***** Fonte *****

Mantovani – Em São Paulo o plantio de árvores exóticas para exploração de madeira reduziu o desmatamento da Mata Atlântica. Mas o que vimos no Congresso Nacional é que não interessa fazer plantio, mas sim desmatar. Com um bom zoneamento, com o tanto de área devastada que existe para plantar árvores, é uma coisa fantástica. O Brasil tem padrões de certificação florestal que não existem em nenhum outro país. E nem poderia ter, pois só aqui uma árvore como o eucalipto pode ser cortada em seis anos. Temos uma vocação florestal que não é valorizada. Os ruralistas só querem continuar recebendo dinheiro subsidiado para produzir cana e soja.
EC – Que lições o Código Florestal deixou para o movimento ambientalista?

*****

**Problemas a resolver**
(1) Segundo o trecho da entrevista, em quanto tempo o eucalipto pode ser cortado no Brasil?
(2) Nas entradas, substitua "stacked cubes" por "stacked boxes" da linha que contém "Task: Select the" até o fim das entradas, inclusive. Reescreva apenas essas linhas e deixe as imagens de fora.

***** Dados fornecidos *****

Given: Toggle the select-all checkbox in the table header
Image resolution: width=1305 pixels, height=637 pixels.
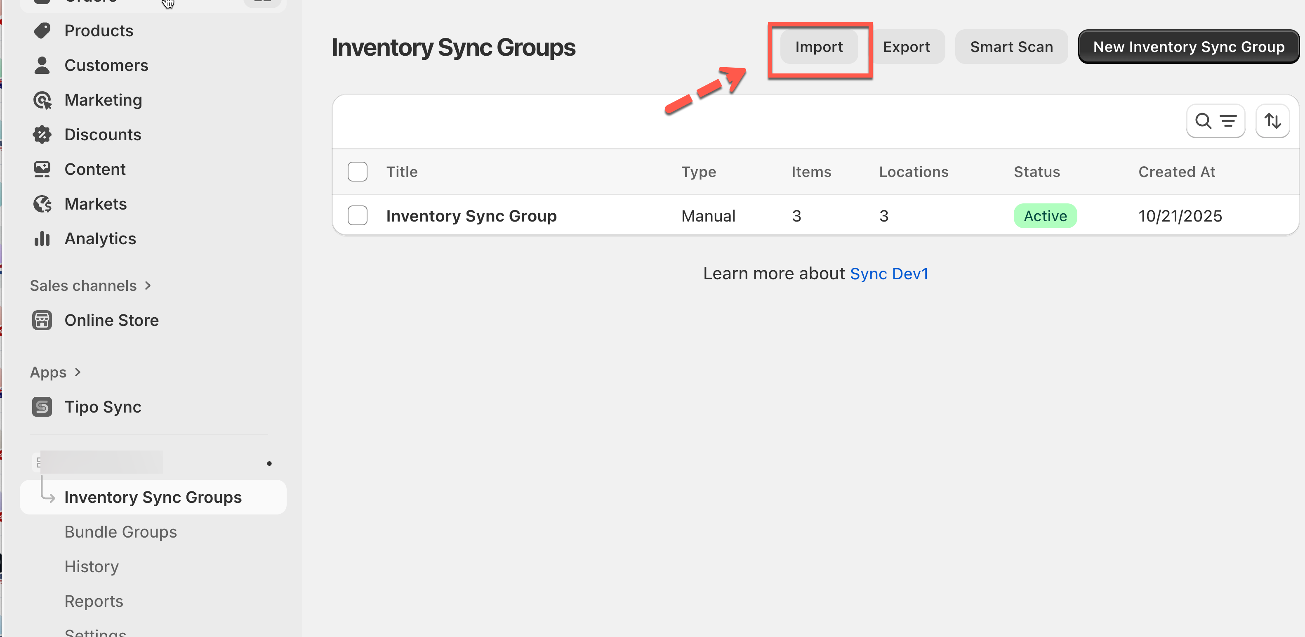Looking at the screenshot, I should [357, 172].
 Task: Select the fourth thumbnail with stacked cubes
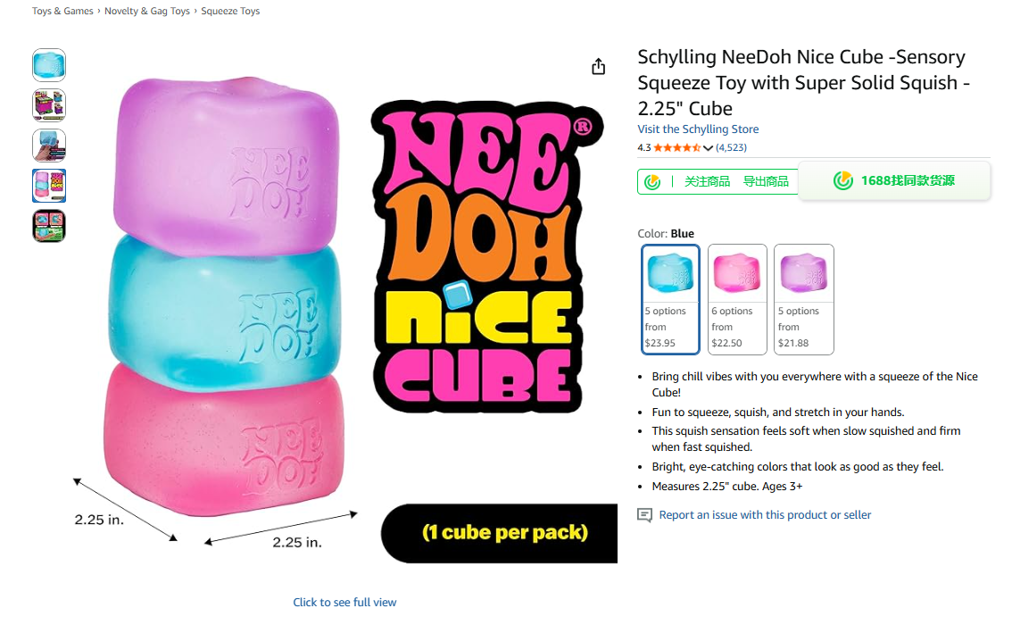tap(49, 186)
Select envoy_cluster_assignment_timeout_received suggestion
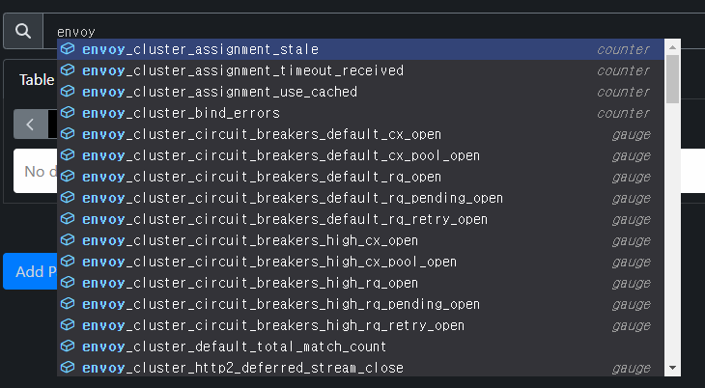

*****

**Respostas abaixo**
(1) Em seis anos.

(2)
 Task: Select the fourth thumbnail with stacked boxes
tap(49, 186)
Select envoy_cluster_assignment_timeout_received suggestion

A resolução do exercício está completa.